Reputation: 2373
I have been trying to download data from a website and then save it to a csv file. The problem is: I cannot save it in a proper way to read it or to import into a database.
Here is my code:
import csv
import requests
from bs4 import BeautifulSoup
def getData(url_to_scrap='https://www.investing.com/currencies/eur-usd-historical-data', file=None, save_file="Name.csv"):
if url_to_scrap is not None:
header = {'User-Agent': 'Mozilla/5.0 (Macintosh; Intel Mac OS X 10_11_5) AppleWebKit/537.36 (KHTML, like Gecko) Chrome/50.0.2661.102 Safari/537.36'}
r = requests.get(url_to_scrap, headers=header)
data = BeautifulSoup(r.content, 'html.parser')
else:
data = BeautifulSoup(open(file, encoding='utf8'), 'html.parser')
table = data.find(id='curr_table')
table = table.find_all('td')
row_data = []
for row in table:
row_data.append(row.get_text('data-real-value'))
with open(save_file, 'w') as save:
for row in row_data:
writer = csv.writer(save, delimiter=';')
writer.writerow(row)
getData(save_file="EUR USD Historical Data.csv")

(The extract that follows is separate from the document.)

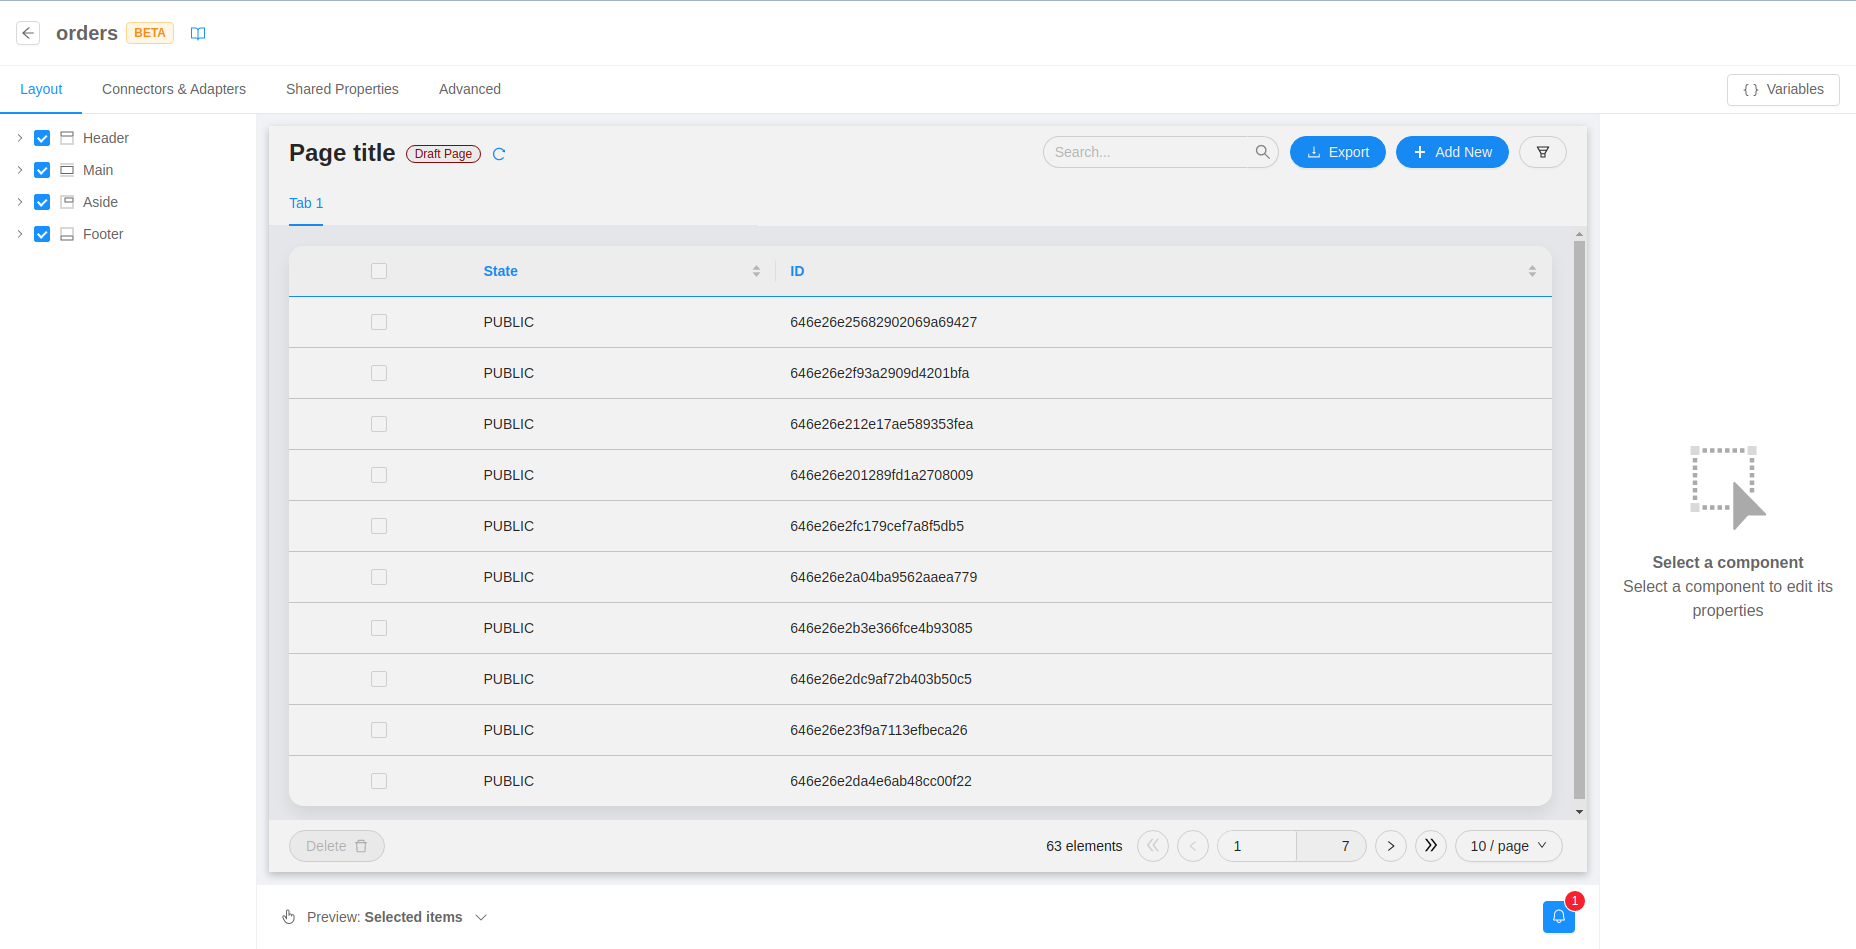Expand the Main tree node
This screenshot has width=1856, height=949.
click(19, 170)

And the output on the CSV file:
M;a;y; ;3;1;,; ;2;0;1;7
1;.;1;2;1;8
1;.;1;1;7;2
1;.;1;2;2;0
....
What I need:
May 31, 2017;1.1218;1.1172;1.1220;1.1165;0.30%
If you check the website, everything is in a table and I need it similar in csv. What should I change to make it work?
Upvotes: 0
Views: 1098
Reputation: 54267
Make sub lists of length six each (= 1 row) from your row_data
list (via):
with open(save_file, 'wb') as save:
writer = csv.writer(save, delimiter=';')
for row in [row_data[x:x+6] for x in xrange(0, len(row_data), 6)]:
writer.writerow(row)
#May 31, 2017;1.1242;1.1172;1.1252;1.1165;0.51%
#May 30, 2017;1.1185;1.1163;1.1207;1.1108;0.18%
#May 29, 2017;1.1165;1.1177;1.1192;1.1159;-0.16%
#...
(As noted here, xrange
may need to be range
if you are using Python 3; I'm on Python 2 and a beginner, so...)
Upvotes: 1
Reputation: 549
EDIT
When you are appending the strings to the row list, append it as a list
row_data.append([row.get_text('data-real-value')])

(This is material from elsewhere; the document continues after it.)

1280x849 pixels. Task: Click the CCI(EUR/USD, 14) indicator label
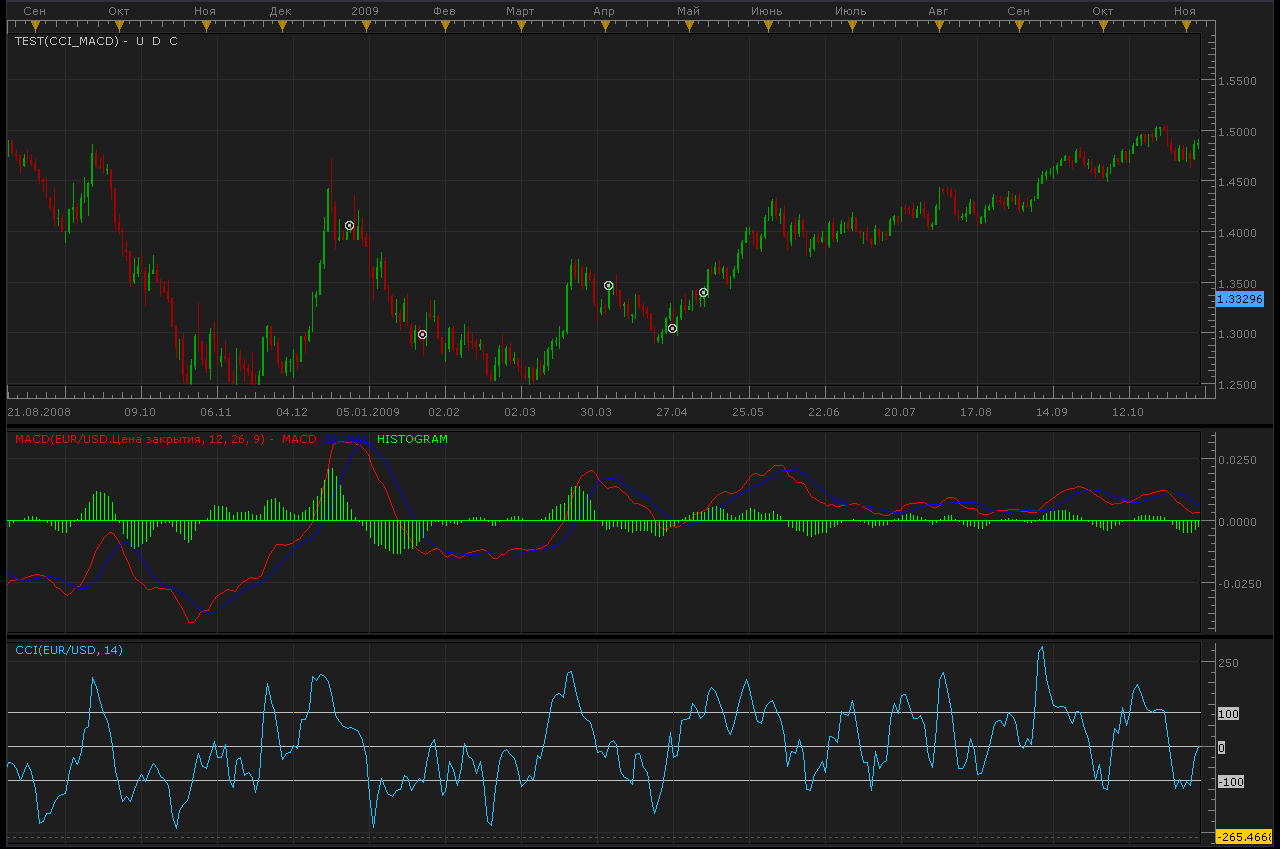69,650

so that you have a list of lists of strings.
see Python csv library leaves empty rows even when using a valid lineterminator for a better example.
Keep the writerows
as below to print a single item per line.
with open(save_file, 'w') as save:
writer = csv.writer(save, delimiter=';')
writer.writerows(row)
since it will place the delimiter between each element in the list
Upvotes: 0